BEGIN Given text

Imagine how confused a user would be when they upgraded to 4.0 and things
stopped working in a way that's not obvious ...

Wearing the Databricks hat, I honestly don't care about this issue at all.
Our customers will have no trouble upgrading regardless of this change.



On Sat, Mar 15, 2025 at 4:38 PM Mark Hamstra  wrote:

> There has been enough discussion on this topic already, so I think
> that an immediate vote on the validity of Dongjoon's technical
> justification for his veto of the "Retain migration logic ... in Spark
> 4.0.x" proposal is in order. That technical justification has been
> called into question, and the guidance at
> https://www.apache.org/foundation/glossary.html#Veto leaves it to the
> PMC to determine whether the technical justification is  valid: "In
> case of doubt, deciding whether a technical justification is valid is
> up to the PMC." As such, only PMC votes will decide the outcome of
> this vote. This is neither a vote on a code change itself not a vote
> on whether a package is ready for release, so it a procedural vote on
> whether the technical justification is valid. As such, the vote will
> be decided by a simple majority where +1 votes hold that the technical
> justification is not valid and -1 votes hold that the technical
> justification is valid.

END Given text
BEGIN Supplied material

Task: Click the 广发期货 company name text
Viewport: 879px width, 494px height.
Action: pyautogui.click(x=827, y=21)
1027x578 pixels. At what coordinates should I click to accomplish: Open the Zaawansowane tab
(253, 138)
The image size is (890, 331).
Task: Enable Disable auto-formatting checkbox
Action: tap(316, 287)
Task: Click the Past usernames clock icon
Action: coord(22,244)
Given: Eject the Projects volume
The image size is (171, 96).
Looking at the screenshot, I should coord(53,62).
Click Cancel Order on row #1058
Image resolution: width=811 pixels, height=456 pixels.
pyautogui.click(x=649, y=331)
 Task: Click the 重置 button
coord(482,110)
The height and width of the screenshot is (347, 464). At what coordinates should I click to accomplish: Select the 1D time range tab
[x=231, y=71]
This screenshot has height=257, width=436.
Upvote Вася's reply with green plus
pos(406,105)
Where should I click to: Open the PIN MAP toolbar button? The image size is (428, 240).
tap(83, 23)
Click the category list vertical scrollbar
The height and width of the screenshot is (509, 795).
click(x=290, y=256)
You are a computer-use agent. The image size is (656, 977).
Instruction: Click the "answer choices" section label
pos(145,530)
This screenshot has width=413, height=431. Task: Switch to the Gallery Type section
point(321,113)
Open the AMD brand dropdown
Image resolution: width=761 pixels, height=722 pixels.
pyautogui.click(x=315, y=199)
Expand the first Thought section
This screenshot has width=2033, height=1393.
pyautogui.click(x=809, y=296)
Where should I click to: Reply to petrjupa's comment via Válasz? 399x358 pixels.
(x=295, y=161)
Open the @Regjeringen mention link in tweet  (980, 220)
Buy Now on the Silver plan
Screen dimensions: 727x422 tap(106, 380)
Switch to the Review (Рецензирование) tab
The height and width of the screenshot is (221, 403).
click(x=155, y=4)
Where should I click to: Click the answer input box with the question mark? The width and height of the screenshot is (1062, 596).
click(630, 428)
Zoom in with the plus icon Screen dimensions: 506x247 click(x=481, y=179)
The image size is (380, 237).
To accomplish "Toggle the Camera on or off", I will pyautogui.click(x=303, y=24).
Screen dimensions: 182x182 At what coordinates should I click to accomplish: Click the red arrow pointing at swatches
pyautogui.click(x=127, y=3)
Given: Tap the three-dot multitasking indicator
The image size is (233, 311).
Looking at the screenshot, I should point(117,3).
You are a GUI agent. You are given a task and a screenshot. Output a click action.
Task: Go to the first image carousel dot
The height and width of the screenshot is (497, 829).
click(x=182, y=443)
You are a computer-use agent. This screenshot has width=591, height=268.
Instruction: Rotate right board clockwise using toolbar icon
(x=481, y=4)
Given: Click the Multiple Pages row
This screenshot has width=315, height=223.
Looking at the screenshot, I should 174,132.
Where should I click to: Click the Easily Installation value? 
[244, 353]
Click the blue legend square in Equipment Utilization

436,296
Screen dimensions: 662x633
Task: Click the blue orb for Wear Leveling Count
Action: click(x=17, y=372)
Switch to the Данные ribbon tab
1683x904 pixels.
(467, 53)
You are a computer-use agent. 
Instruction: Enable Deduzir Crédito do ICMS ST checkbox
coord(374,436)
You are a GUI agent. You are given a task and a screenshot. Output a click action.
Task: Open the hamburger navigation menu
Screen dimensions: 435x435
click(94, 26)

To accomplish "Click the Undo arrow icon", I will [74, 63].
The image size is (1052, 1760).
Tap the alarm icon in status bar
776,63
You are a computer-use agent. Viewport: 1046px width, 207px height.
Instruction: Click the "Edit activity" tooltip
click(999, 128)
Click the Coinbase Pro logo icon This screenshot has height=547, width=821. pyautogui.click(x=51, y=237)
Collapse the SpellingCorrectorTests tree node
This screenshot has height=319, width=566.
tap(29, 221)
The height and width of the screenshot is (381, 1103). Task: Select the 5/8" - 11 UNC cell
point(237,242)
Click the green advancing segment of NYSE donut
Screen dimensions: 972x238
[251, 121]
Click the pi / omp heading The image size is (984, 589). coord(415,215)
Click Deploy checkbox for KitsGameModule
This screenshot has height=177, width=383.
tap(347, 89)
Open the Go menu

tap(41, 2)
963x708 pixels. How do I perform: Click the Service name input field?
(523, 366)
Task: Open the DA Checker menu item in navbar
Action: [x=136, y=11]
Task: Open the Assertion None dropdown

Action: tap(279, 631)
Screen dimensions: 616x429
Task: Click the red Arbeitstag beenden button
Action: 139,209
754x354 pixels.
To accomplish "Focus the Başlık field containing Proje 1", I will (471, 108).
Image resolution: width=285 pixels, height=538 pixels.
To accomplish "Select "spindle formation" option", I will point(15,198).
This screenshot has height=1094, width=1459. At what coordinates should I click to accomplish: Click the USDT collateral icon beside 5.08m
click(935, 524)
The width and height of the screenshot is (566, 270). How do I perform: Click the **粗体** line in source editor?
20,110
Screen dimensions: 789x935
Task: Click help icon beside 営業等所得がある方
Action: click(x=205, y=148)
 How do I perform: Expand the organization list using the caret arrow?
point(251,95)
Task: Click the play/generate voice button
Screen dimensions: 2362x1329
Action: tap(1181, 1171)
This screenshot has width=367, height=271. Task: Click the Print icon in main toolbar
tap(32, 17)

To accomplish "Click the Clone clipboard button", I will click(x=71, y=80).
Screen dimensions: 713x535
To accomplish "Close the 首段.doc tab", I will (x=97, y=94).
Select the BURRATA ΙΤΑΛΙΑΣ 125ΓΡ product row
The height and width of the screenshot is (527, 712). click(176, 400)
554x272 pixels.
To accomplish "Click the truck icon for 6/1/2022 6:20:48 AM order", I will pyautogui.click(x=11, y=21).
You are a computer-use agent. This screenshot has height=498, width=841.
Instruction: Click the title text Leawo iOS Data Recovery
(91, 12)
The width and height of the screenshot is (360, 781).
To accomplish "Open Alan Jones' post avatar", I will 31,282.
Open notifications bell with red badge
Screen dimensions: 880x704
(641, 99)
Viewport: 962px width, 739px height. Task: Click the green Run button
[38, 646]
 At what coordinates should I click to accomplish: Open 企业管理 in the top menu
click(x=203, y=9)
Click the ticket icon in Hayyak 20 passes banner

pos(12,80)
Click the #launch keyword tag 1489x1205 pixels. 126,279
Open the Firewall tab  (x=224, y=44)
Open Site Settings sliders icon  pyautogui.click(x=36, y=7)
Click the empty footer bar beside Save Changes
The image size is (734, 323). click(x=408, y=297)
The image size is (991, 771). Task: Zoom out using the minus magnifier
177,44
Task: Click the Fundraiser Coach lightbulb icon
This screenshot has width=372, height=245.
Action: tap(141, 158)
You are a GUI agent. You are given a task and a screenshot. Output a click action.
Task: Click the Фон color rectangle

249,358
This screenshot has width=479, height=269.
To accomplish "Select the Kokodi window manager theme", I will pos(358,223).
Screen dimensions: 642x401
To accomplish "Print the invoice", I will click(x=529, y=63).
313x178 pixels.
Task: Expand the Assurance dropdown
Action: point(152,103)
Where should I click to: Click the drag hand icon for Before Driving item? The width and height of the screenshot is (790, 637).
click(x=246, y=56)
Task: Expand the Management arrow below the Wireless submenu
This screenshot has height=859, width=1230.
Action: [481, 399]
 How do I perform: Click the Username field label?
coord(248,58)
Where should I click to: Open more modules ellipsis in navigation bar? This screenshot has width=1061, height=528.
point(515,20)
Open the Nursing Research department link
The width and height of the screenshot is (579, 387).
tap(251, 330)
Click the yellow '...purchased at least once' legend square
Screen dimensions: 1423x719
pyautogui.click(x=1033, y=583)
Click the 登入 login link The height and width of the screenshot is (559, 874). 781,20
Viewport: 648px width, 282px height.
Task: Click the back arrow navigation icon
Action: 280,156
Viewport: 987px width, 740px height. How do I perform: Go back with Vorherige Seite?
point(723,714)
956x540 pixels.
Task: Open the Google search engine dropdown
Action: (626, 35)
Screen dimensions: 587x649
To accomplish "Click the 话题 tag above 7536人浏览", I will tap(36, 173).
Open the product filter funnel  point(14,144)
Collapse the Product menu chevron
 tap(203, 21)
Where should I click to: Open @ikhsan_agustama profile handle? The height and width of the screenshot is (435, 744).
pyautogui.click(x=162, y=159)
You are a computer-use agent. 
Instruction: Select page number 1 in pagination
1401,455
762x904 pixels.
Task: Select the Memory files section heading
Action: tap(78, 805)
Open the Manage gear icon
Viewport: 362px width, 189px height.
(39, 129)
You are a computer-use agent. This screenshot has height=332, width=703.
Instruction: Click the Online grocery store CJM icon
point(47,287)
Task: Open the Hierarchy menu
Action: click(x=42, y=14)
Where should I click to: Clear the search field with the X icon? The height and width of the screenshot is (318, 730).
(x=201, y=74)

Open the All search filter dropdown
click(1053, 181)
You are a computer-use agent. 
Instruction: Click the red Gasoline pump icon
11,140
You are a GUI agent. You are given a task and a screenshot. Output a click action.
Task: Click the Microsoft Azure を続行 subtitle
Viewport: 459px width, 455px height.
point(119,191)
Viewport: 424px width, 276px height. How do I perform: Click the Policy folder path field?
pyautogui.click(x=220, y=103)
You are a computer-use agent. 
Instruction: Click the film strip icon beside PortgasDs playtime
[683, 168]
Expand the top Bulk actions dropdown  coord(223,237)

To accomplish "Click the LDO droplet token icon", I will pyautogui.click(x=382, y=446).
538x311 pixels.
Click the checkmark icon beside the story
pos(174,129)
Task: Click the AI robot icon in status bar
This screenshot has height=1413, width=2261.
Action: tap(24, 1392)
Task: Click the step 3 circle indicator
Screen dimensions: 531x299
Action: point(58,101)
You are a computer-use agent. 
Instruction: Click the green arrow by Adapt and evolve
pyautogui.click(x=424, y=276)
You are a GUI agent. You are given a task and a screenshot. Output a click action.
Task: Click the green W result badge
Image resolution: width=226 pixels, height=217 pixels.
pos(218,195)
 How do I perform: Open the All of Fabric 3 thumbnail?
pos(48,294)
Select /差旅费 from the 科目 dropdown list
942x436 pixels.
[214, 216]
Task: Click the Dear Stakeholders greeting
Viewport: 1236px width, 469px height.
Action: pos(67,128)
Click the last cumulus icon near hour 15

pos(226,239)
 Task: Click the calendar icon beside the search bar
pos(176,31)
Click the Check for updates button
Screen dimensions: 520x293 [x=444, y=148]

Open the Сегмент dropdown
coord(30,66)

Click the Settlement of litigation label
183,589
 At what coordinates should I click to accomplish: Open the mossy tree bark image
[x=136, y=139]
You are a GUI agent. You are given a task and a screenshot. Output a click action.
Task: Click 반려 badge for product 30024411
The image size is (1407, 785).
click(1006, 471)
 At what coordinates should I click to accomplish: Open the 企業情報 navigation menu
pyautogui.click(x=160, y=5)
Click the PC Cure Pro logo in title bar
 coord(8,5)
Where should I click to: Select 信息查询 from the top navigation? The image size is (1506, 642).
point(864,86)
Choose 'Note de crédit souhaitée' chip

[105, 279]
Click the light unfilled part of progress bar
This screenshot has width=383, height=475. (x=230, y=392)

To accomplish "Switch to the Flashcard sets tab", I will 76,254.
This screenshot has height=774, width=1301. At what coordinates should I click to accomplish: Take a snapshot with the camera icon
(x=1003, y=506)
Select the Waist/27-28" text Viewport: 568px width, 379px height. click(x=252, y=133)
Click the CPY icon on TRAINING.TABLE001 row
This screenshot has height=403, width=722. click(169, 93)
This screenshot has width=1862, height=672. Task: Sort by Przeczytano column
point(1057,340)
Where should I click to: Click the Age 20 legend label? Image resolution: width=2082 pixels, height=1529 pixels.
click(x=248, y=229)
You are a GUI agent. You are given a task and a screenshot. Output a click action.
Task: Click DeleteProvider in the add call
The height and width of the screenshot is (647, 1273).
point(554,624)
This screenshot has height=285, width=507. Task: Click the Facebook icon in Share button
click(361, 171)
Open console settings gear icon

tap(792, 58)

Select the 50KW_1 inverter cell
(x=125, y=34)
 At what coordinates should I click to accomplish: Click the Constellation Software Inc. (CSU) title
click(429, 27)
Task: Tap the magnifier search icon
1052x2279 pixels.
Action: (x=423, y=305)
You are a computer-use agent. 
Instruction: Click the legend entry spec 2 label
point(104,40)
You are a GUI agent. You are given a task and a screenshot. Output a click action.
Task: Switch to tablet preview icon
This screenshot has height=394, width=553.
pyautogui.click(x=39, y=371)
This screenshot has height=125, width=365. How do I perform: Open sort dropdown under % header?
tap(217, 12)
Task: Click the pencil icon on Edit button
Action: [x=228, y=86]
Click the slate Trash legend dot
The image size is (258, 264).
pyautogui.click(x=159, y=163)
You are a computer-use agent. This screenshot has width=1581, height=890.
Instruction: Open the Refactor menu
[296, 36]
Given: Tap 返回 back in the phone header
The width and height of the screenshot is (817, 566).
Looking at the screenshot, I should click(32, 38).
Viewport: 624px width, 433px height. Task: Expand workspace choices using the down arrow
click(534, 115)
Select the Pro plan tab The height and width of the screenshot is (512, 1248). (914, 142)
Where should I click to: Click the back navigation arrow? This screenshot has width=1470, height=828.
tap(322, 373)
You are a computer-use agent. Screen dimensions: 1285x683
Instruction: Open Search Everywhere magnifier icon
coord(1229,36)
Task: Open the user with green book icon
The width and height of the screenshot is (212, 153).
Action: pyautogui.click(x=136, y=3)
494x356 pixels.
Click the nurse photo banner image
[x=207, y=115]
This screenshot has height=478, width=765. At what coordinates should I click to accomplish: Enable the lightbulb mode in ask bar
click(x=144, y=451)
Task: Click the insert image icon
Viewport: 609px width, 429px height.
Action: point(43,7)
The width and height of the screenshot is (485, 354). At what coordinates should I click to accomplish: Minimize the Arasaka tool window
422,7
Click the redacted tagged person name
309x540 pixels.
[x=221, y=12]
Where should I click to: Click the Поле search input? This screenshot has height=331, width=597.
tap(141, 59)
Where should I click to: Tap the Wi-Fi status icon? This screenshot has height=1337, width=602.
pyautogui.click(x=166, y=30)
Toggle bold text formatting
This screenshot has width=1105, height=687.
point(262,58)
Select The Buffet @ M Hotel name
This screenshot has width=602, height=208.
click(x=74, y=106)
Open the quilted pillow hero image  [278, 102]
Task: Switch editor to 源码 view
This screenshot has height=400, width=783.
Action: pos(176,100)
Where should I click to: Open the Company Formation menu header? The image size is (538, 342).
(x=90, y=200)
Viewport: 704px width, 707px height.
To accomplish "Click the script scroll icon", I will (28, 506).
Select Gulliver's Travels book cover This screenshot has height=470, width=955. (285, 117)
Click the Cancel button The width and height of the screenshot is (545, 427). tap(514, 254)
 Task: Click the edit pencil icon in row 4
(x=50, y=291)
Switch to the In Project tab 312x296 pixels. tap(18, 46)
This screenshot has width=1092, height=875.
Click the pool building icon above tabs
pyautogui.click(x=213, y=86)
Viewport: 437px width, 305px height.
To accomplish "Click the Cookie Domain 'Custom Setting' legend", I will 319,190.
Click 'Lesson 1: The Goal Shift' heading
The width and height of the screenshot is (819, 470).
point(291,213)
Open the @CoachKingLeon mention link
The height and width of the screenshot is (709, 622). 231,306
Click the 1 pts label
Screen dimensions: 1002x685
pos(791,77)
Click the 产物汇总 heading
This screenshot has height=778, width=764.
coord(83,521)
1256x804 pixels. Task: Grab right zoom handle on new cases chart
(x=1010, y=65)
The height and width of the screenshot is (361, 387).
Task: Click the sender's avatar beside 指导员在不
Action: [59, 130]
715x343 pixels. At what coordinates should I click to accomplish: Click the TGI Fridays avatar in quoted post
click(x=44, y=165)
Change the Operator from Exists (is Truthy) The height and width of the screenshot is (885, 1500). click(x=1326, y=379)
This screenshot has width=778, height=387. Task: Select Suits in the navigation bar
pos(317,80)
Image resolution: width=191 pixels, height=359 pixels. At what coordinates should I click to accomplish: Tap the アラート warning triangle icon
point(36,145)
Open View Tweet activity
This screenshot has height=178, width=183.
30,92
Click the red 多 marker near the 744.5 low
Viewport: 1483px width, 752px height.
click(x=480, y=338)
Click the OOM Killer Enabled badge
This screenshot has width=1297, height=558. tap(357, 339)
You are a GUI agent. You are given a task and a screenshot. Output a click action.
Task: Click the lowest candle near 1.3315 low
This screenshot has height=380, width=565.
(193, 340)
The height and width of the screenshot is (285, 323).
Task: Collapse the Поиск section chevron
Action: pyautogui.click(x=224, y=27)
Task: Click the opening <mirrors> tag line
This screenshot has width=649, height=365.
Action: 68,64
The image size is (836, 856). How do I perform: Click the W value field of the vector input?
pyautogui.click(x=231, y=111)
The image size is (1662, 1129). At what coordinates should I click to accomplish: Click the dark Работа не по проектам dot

END Supplied material

▸ **What is expected**
In the mailing-list excerpt about the Spark veto vote, translate this sentence into Spanish: "Our customers will have no trouble upgrading regardless of this change."

▸ **Exercise answer**
Nuestros clientes no tendrán ningún problema para actualizar, independientemente de este cambio.